The $250 billion extra Special Drawing Rights (SDRs) that the IMF has been given may or may not have some impact, especially for the majority of countries which, unlike the U.S., Japan and Europe, cannot print currency without an almost instant and devastating impact on local inflation.
In a way the G-20 leaders have stimulated the IMF’s power to generate money and commence international quantitative easing, and doing so, they are putting a de facto world currency into circulation which will be outside the control of any sovereign authority.
In due course of time, SDRs are likely to evolve into a parking place for the foreign holdings of central banks. The tentative proposal for the creation of a Financial Stability Board looks like the first step towards a global financial regulator or a global central bank.
Viewed in a broad spectrum, the very notion of a global currency and global central bank seems to be authoritarian in its very nature, as it removes any vestiges of oversight and accountability away from the people of the world, and toward a small, increasingly interconnected group of international elites.
The $100 billion put aside for international development banks also looks good on paper. However, these institutions tend to fund massive infrastructural items in the developing world, for example power stations, where key high-price pieces of equipment such as turbines, are sourced from multinational companies of developed world. Thus unless the equipment costs are in some way underwritten or guaranteed by the relevant government, the real benefactors, at least in the short-term, are likely to be the international equipment contractors.
The IMF’s capability as indeed the right organization to be dispensing all this new money is to be seen. It is noteworthy that the IMF’s past performance has included an inflexible insistence on wide reaching free market reforms, which have very often damaged local business to the benefit of international companies and thus actually stalled home-grown economic development.
The good news is that at least the G-20 has displayed unanimity on its opposition to protectionism. There is also to be tighter regulations of banks and investment funds and a clampdown on most, but not all offshore financial centres. The initial indications that regulators will act in concert do not look good.

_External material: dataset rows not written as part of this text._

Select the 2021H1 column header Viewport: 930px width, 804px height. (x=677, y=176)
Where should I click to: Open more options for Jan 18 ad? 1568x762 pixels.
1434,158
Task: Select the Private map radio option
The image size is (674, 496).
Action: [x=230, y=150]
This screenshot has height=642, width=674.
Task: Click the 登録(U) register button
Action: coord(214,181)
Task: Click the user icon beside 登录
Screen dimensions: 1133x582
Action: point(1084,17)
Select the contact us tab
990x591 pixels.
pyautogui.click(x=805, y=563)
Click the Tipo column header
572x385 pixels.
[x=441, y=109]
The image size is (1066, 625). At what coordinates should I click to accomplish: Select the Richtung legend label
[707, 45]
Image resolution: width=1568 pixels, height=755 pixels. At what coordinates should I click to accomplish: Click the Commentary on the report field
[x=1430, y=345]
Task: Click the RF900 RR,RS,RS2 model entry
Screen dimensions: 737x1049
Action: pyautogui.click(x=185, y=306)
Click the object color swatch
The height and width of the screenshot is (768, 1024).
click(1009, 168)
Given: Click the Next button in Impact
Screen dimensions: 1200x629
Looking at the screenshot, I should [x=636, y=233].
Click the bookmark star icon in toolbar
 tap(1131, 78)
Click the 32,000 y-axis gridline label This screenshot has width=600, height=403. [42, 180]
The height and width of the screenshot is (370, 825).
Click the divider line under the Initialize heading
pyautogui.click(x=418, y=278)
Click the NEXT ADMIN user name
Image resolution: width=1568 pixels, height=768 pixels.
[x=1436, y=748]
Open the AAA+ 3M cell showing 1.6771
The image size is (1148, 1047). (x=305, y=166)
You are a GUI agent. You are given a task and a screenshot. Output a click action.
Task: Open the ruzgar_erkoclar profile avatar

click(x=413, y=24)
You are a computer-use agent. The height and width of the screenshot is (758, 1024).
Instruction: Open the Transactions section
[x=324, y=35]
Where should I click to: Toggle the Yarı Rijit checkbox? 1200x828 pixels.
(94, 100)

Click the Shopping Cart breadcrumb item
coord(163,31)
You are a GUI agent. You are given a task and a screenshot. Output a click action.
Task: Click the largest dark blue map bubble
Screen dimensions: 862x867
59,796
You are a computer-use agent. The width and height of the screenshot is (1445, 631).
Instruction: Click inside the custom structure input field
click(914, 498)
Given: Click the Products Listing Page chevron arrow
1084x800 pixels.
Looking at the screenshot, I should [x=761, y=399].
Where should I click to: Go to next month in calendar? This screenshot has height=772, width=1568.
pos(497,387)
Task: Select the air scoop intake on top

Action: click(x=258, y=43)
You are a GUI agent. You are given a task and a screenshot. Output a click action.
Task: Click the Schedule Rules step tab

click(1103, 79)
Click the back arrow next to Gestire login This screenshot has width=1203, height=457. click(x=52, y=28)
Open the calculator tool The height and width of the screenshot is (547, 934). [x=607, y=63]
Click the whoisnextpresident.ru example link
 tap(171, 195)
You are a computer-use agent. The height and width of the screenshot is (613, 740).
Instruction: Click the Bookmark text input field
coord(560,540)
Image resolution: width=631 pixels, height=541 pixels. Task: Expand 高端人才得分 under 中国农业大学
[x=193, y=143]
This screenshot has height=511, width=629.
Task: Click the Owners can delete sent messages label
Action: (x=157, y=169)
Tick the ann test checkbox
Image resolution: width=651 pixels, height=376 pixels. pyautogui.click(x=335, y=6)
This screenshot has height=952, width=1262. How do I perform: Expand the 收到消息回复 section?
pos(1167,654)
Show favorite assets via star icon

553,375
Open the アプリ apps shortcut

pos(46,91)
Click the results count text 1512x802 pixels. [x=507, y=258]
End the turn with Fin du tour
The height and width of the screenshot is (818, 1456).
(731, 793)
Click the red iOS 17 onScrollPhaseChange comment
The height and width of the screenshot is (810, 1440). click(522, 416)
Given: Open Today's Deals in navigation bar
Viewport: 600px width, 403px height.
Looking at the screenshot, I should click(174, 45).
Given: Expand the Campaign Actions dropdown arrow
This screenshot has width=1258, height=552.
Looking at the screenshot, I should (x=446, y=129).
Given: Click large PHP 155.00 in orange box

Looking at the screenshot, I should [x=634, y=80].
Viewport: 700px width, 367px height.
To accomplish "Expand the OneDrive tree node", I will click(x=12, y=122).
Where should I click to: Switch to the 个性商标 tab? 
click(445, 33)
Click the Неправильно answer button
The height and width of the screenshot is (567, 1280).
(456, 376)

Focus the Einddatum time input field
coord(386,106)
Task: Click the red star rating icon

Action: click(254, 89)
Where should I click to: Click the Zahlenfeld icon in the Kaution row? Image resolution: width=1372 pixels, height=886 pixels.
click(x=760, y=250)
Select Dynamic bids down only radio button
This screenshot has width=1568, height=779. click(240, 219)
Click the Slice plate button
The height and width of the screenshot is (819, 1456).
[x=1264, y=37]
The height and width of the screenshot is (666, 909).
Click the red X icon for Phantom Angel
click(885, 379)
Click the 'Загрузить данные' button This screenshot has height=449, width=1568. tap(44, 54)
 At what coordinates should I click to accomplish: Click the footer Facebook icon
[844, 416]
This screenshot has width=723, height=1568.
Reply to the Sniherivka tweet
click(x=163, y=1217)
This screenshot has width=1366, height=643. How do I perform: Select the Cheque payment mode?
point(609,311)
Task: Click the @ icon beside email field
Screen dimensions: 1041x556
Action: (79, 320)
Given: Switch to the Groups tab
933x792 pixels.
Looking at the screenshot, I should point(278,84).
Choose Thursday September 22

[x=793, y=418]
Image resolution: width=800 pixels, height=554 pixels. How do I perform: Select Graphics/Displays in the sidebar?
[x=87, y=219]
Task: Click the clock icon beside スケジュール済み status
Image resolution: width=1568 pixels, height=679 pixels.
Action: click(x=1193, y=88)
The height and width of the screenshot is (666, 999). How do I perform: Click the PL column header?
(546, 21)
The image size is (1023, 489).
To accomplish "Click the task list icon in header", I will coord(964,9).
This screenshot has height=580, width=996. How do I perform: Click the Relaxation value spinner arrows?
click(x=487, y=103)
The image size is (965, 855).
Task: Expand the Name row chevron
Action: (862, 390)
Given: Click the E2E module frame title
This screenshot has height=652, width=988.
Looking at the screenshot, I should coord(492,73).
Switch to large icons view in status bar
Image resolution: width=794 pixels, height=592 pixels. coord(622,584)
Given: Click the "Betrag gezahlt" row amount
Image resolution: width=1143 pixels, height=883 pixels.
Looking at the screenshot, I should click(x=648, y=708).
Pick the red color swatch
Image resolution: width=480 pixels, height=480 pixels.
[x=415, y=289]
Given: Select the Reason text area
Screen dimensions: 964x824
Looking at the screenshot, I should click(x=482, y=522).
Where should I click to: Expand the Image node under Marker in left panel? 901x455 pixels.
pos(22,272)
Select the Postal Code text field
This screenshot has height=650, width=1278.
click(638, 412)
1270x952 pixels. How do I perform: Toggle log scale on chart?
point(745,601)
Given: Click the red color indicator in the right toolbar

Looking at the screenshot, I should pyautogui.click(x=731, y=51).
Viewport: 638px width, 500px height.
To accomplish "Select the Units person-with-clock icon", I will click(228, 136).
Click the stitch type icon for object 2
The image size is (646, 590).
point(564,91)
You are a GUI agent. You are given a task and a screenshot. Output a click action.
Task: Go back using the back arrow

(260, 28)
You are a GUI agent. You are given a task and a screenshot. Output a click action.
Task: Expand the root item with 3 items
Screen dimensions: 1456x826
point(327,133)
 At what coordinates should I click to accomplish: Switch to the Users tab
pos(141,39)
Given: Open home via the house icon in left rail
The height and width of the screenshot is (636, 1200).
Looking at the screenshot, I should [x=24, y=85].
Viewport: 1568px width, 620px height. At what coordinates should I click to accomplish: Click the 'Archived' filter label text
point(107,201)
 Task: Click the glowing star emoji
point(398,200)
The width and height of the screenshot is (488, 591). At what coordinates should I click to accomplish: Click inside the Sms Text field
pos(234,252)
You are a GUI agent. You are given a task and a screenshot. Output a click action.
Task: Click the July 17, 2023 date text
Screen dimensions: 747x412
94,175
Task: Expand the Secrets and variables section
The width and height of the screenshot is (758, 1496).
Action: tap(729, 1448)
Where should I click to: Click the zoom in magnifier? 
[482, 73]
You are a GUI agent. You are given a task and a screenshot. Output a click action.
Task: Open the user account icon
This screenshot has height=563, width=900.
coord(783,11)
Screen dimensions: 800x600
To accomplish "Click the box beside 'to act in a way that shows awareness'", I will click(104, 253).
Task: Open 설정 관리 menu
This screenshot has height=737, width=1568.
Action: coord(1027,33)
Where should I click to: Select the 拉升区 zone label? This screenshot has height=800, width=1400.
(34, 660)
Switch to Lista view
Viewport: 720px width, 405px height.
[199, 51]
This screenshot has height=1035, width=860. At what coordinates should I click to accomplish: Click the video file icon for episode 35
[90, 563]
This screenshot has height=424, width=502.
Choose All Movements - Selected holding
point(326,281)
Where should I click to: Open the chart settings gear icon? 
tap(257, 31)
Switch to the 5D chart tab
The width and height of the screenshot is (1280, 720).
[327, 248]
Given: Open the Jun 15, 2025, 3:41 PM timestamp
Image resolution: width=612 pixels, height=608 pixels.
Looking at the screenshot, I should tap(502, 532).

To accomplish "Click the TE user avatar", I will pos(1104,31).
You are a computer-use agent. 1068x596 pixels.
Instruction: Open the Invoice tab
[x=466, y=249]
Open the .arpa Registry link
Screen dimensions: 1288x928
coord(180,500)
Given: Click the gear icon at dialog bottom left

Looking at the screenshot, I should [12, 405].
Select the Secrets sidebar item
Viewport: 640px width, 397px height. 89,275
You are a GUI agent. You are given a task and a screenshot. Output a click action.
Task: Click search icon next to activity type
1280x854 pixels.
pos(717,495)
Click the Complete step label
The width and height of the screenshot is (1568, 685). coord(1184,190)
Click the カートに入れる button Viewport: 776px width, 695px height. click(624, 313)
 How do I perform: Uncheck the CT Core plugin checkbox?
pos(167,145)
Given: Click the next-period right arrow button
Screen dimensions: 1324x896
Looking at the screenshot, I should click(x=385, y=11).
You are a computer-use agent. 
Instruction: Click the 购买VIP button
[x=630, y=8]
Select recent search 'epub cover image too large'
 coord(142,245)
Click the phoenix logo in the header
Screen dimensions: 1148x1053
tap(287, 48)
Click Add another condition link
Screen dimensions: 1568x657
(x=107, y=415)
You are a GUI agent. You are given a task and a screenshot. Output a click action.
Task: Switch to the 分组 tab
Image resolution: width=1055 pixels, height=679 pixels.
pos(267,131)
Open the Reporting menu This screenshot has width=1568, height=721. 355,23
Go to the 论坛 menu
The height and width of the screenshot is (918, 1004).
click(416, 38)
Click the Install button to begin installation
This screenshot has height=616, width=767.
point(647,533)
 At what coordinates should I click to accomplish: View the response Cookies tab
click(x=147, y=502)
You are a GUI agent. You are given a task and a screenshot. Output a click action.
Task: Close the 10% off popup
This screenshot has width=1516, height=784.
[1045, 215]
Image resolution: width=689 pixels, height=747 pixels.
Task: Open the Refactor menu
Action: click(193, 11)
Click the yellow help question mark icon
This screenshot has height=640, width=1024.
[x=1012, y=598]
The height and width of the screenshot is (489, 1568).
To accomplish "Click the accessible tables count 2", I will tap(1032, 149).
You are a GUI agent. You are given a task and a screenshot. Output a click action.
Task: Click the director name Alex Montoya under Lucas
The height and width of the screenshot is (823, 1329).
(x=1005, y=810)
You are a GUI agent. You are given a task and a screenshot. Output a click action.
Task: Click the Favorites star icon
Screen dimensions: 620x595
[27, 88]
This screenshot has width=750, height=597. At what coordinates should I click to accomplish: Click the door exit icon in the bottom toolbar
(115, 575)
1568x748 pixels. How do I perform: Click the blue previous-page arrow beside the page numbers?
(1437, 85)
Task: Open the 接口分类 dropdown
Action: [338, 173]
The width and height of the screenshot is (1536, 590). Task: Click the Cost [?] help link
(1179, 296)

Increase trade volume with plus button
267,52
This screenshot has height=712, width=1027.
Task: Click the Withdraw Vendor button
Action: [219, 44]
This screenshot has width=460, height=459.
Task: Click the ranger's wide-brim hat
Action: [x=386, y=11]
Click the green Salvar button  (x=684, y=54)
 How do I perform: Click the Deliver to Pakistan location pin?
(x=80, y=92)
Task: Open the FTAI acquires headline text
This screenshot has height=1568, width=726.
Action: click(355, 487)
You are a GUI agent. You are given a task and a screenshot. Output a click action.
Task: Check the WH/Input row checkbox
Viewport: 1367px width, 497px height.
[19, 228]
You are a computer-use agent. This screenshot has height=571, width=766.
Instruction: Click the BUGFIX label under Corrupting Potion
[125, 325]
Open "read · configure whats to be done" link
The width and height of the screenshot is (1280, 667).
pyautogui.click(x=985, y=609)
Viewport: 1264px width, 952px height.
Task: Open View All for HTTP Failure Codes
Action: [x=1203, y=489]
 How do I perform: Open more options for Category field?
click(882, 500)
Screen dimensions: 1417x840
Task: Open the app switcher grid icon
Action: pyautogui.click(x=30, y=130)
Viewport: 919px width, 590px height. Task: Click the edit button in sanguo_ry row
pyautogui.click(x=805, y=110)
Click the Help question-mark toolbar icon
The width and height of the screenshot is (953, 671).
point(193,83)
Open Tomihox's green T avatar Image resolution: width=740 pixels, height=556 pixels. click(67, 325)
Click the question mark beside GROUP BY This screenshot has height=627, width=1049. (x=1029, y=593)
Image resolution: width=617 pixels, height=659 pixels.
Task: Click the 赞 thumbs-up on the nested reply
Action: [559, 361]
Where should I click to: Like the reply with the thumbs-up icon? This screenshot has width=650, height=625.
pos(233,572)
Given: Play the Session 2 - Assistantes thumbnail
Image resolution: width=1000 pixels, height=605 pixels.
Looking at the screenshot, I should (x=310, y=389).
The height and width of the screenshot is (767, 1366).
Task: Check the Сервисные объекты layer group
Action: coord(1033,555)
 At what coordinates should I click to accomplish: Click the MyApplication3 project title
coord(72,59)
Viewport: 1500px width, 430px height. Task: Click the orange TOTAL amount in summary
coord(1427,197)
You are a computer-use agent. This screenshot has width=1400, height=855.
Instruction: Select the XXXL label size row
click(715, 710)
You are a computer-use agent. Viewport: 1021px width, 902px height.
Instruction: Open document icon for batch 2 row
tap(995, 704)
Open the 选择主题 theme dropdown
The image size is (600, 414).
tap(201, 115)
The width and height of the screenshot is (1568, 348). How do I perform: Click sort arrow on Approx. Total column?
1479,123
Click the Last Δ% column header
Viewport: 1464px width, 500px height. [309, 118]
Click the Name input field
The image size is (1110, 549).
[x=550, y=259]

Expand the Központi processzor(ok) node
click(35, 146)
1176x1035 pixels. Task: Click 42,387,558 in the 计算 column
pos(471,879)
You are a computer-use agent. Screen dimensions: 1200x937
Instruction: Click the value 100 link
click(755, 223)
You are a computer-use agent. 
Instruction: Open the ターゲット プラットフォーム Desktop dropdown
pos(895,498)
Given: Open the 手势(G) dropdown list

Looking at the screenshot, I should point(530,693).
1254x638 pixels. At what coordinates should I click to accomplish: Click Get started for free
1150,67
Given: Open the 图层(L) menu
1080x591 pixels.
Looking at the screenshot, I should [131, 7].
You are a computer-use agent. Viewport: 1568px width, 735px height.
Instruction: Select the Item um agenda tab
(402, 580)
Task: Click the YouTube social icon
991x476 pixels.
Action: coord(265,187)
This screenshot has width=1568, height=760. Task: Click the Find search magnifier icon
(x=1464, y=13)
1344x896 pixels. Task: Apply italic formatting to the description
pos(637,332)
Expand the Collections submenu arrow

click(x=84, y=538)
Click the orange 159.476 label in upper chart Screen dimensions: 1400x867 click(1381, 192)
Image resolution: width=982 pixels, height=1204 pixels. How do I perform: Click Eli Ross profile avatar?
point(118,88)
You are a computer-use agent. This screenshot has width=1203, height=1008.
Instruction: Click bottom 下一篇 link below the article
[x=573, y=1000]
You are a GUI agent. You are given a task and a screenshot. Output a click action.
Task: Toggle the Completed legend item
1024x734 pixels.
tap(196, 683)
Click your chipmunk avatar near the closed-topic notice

Even as the G-20 summit was in progress, authorities in Washington loosened mark-to-market rules for American banks, enabling them to avoid the full impact of their toxic assets, one solution for which was noticeably missing in London.
The China Factor
China has displayed its willingness to take its place at the top table of global economic governance. The London summit was perhaps the moment when China finally emerged from its shell to assert its own interests in the economic realm of which it has become a central part. However, the final communiqué of Summit did not reflect this shift openly. Nevertheless, it was certainly evident in the discussions leading up to the actual summit and it was clearly present in the final result.
China’s biggest success was the announcement that, from now on, the heads of the IMF and the World Bank will be chosen on merit instead of being the exclusive privilege of the US and Europe as at present. It has been something that China, along with India, Brazil and other emerging economies have long pressed for. Now they have it. Moreover, while the G-20 was not in a position to reform IMF voting rights itself, the British Prime Minister Gordon Brown did assure China and the others that the institution would soon set about implementing the reform.
In exchange, China has agreed to put in $40 billion of additional funds into the IMF’s coffers to help the poor and the victims of recession. It was less than some had hoped. And it is less than the $100 billion being committed by the European Union and Japan. But it gives some idea of the relative weighting that China may, in time, achieve in the fund. But the biggest change is the extent of China’s participation in international affairs and its willingness to see transnational institutions play such a part in the new world order.
Not that China does not have its own views, quite distinct from others, only two weeks ago, its central bank chief published a paper urging the creation of a new world reserve currency by expanding the IMF’s special drawing rights, a development clearly aimed at lessening the world, and China’s, dependence on the U.S. dollar.
In the aftermath of the conclusion of the London summit of the G-20, the U.K. Prime Minister, Gordon Brown started his major media briefing announcing that the Washington Consensus has been declared dead, and suggesting the dawn of a new consensus era – similar to a London Consensus.
Without deriding some concrete achievements at the London Summit, beyond expectations in fact, there was always a significant dose of political rhetoric, such as in this case declaring the Washington Consensus dead, and the advent of a new paradigm.
In reality, the most substantial outcome of the London Summit is the empowerment of the IMF as a global financial supervisor, stabilizer, and aid provider, through a revamped mandate and a vastly larger resource base. There is a tinge of irony in this, since historically the IMF and the U.S. Treasury Department were inextricably linked to the Washington Consensus.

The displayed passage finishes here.